To your second point... I'm not under the impression that Nekio thinks Para II isn't "vastly better" than Para I, only that such a small number of tests isn't sufficient to say that anything is definitively true or false. You can argue all you want, but no statistician, nor anyone that has a sound understanding of statistics, will agree that the results from the OP offer any statistically definitive conclusions.

Is Para II better than Para I? Of course it is. No one is arguing that Para I is superior. No one will argue with you if you say that Para II is better than Para I. Some are merely pointing out that the small data set presented isn't enough to statistically back up that claim.

**ringthree** · 2008-06-12 16:39

Originally Posted by ambutter

Originally Posted by Kenji

Originally Posted by ambutter

If I flipped a quarter 10 times, and it came up heads 6/10 times... then I flipped a dime 10 times, and it came up heads 4/10 times... can I clearly conclude, based on my tests, that a quarter is more likely to come up heads than a dime is?
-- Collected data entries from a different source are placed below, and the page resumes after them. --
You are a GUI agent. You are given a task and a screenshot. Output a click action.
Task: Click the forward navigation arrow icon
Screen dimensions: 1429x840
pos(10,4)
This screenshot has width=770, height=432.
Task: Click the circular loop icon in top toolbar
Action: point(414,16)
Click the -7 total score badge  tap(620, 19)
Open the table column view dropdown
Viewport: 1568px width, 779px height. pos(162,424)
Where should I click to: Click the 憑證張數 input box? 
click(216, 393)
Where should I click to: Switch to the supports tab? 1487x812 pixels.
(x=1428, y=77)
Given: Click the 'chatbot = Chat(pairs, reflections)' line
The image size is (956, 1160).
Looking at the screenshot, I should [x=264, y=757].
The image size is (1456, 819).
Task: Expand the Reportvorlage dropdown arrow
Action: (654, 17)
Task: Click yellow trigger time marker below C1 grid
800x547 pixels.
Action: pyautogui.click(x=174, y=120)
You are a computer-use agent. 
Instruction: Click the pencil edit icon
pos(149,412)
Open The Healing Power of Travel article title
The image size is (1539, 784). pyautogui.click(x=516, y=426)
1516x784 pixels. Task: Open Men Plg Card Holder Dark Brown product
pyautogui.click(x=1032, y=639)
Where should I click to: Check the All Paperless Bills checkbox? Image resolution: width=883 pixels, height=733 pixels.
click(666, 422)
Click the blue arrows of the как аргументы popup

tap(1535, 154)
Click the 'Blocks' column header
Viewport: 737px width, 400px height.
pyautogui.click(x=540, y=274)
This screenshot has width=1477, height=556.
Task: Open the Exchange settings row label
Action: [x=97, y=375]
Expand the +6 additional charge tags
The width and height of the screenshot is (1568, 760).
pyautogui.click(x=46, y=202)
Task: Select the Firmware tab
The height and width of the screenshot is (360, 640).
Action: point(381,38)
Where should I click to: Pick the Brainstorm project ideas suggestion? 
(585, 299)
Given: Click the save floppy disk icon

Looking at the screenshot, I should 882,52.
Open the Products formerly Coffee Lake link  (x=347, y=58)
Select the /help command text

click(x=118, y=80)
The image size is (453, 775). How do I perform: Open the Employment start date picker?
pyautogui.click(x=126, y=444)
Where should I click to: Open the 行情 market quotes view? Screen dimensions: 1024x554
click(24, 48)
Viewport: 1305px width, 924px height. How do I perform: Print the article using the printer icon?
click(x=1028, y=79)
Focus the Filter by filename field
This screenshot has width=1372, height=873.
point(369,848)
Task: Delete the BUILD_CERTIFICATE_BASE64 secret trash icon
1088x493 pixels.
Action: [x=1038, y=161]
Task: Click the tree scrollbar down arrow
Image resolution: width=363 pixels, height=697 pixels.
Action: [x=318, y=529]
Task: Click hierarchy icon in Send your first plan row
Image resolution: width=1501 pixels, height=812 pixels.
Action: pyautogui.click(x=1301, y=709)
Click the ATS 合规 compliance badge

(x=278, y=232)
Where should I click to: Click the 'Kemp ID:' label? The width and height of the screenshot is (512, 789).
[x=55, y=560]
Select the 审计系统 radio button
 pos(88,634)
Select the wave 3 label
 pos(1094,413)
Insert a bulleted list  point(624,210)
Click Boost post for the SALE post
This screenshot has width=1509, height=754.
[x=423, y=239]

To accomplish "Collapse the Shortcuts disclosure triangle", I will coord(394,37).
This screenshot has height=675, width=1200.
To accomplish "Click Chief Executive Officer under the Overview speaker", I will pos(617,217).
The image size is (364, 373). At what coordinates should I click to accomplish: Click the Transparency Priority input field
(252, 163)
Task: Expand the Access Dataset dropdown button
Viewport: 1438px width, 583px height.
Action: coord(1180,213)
No, because you're using a bad analogy. A better one would be that you're taking two coins and flipping them. And one coin always comes up heads, while the other always comes up tails. You don't need to have a phd to realize that you have an interesting scenario here.

@Nekio

I was gonna shoot you down, but more than a few people already did. Current testing has shown Para II to be vastly better than Para I. If you disagree, then the onus is on you to conduct testing that shows otherwise. You remind me of an armchair statistician, spouting out the big words he learned in class, without really trying to grasp why some of them don't apply here.

Lol t-test.

/sigh... not trying to get into an e-pissing match... but it seems you're missing the point. My analogy was meant to point out the necessity for a reasonable number of tests to prove something statistically. Ten is not a reasonable number.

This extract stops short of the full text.